The global push for renewable energy to reduce climate-aggravating emissions has revealed how the environmental and social costs of mineral extraction fall disproportionately on local communities and ecosystems.
The rush for so-called “critical” minerals exacerbates the very crises it seeks to help solve, worsening ecological degradation and perpetuating socio-economic injustice in the Global South.
The circular economy allows the development of new economic and governance models to overcome the linearity of the international trade system. From a Latin American perspective, the circular economy must incorporate ecological parameters to ensure the maintenance of ecosystem services and the value of raw materials, while respecting the human rights of those who depend on the ecosystems from which these raw materials are extracted.
AIDA is a pioneering regional organization that uses the law and science to protect the right to a healthy environment in Latin America. Focused on strengthening the just energy transition, AIDA's work includes an emphasis on value chains and circular economy models from a Latin American perspective.
Andean wetlands are a series of highly biodiverse ecosystems that provide multiple ecosystem services. However, these ecosystems are highly fragile and are currently threatened by the climate crisis, water crisis, and mining pressures, particularly regarding lithium.
The Gran Atacama, located in the high Andean wetlands of Chile, Bolivia and Argentina, is estimated to contain approximately 68 percent of global lithium reserves, in the form of brine. As such, the mining industry has renamed this region to focus on one mineral, calling it the “lithium triangle.” The reality is that the area is much more complex than just its minerals.
In the Gran Atacama, local communities and indigenous peoples depend on the stability of the ecosystem for their cultural, social and economic well-being. Economic activities there are linked to agriculture, industrial employment, bureaucratic services, and tourism.

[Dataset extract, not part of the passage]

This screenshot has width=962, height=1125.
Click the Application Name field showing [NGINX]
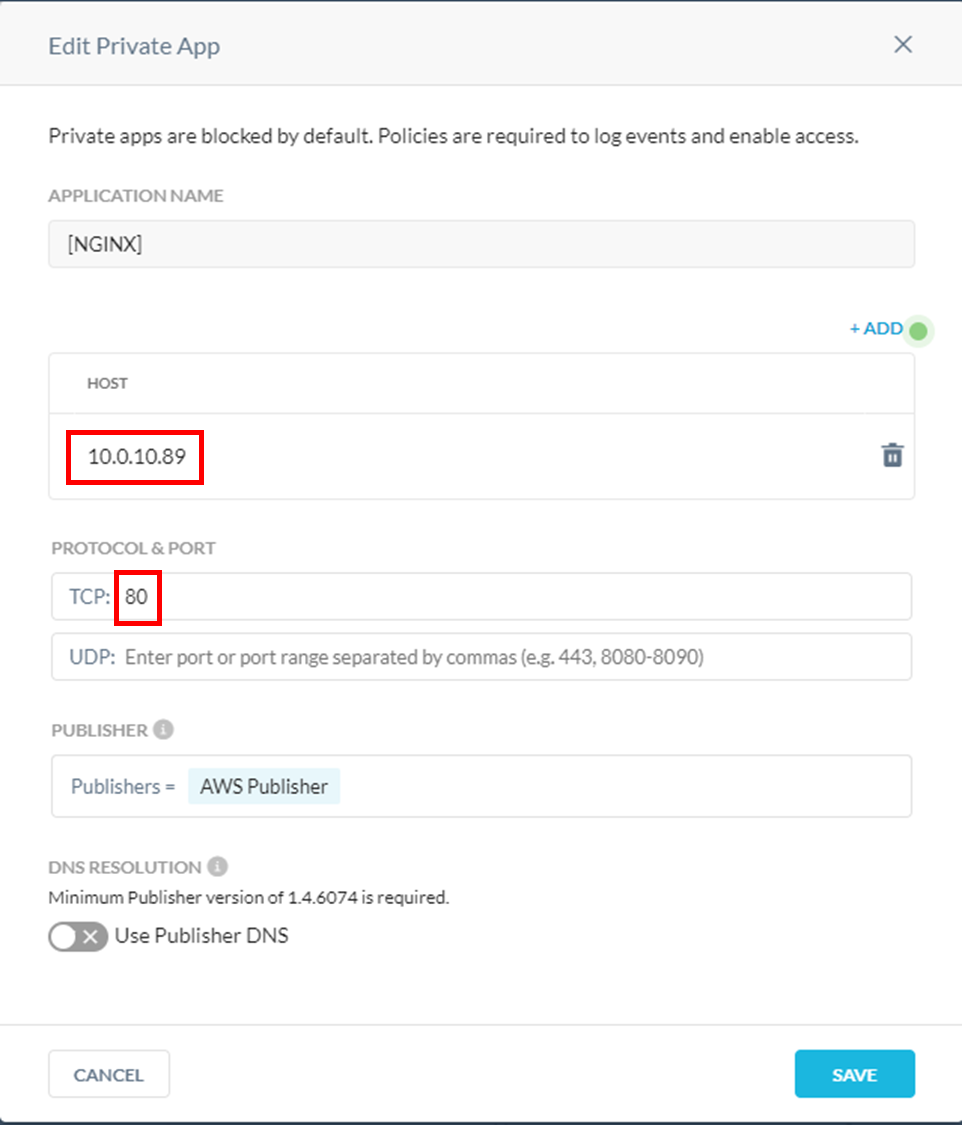pyautogui.click(x=481, y=243)
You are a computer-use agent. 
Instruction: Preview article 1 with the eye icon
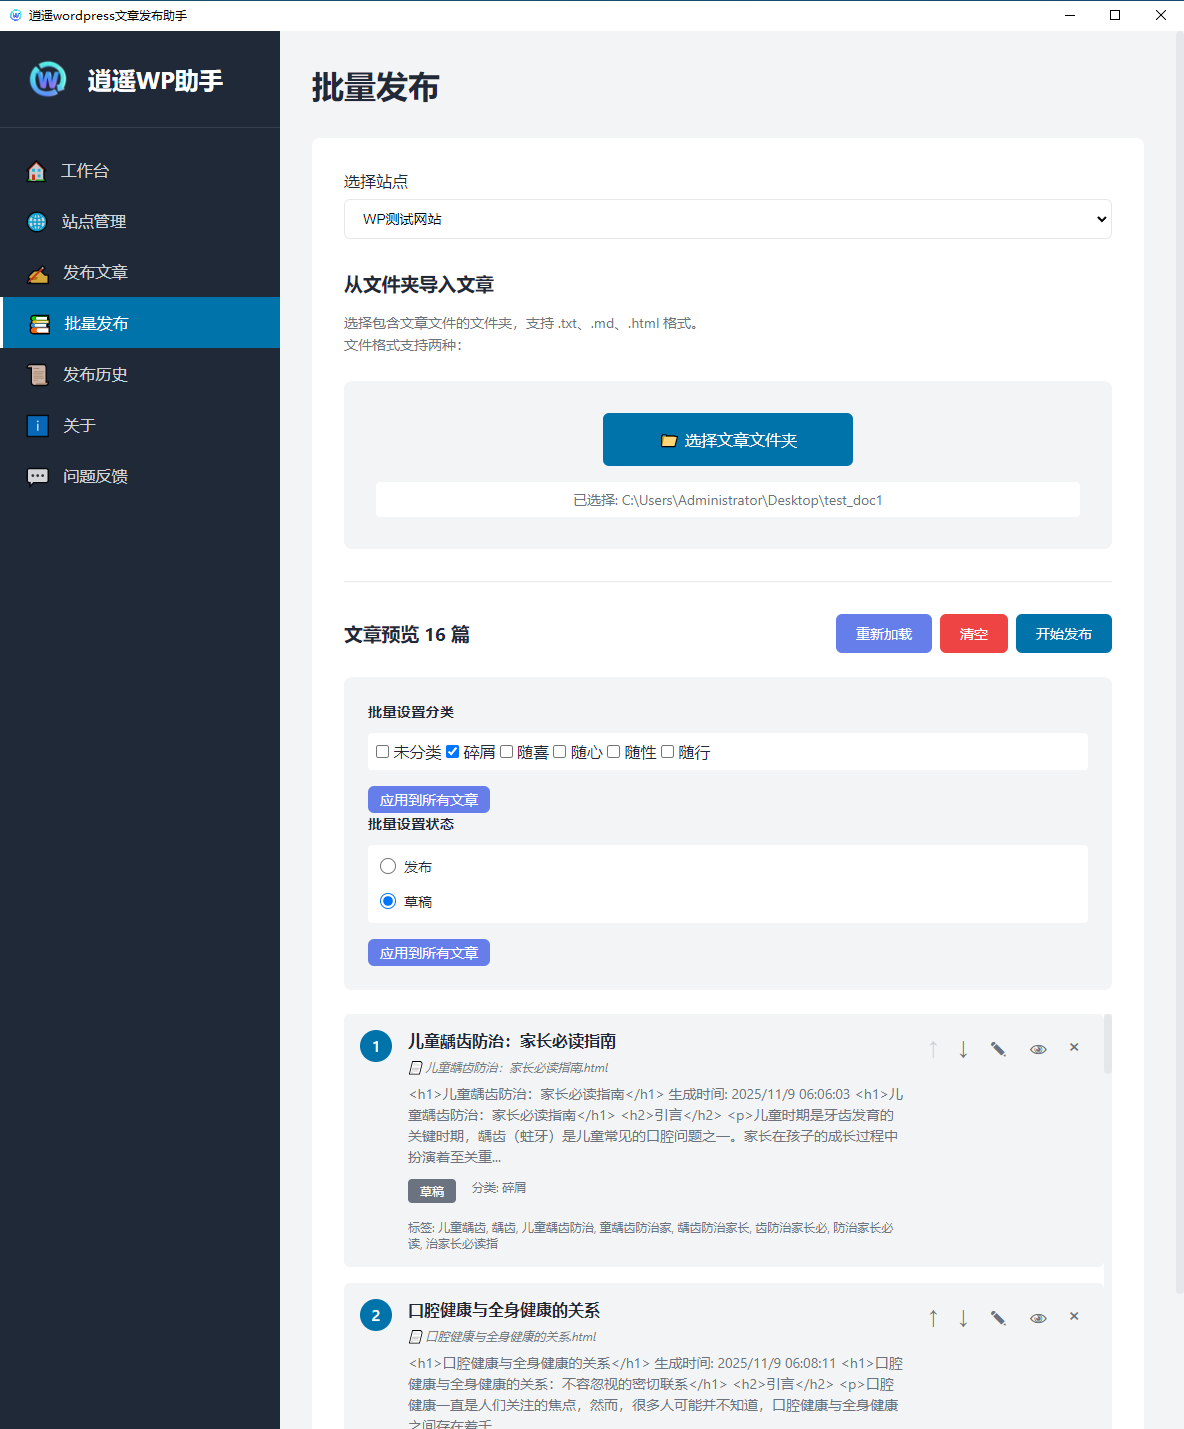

Sixty percent of lithium deposits are in areas of medium, high and extremely high-water risk. At least 30 ongoing lithium mining projects in various stages of development have been identified throughout the Gran Atacama.
Public opinion in these three countries has demonstrated significant concerns about the lithium mining industry and the sustainability of these activities, particularly in relation to a history of mismanagement of environmental liabilities in the past.
The current climate crisis is linked to the linear nature of our current economic system and its assumption of infinite natural resources. The history of large-scale mining activities in the Global South exemplifies this perspective.
The circular economy could offer a solution to create a more sustainable value chain for raw minerals and enable a just energy transition that benefits all regions of the world. However, the following points must be considered:
The lithium value chain is transnational, and each region involved has different actions to take to achieve a global circular economy. Circularity in mining areas depends on the conservation of ecosystems that contain lithium and other minerals. Since raw materials are extracted from these ecosystems, our mission is to preserve them and plan the use of non-renewable resources from an ecological perspective, respecting biophysical limits and human rights.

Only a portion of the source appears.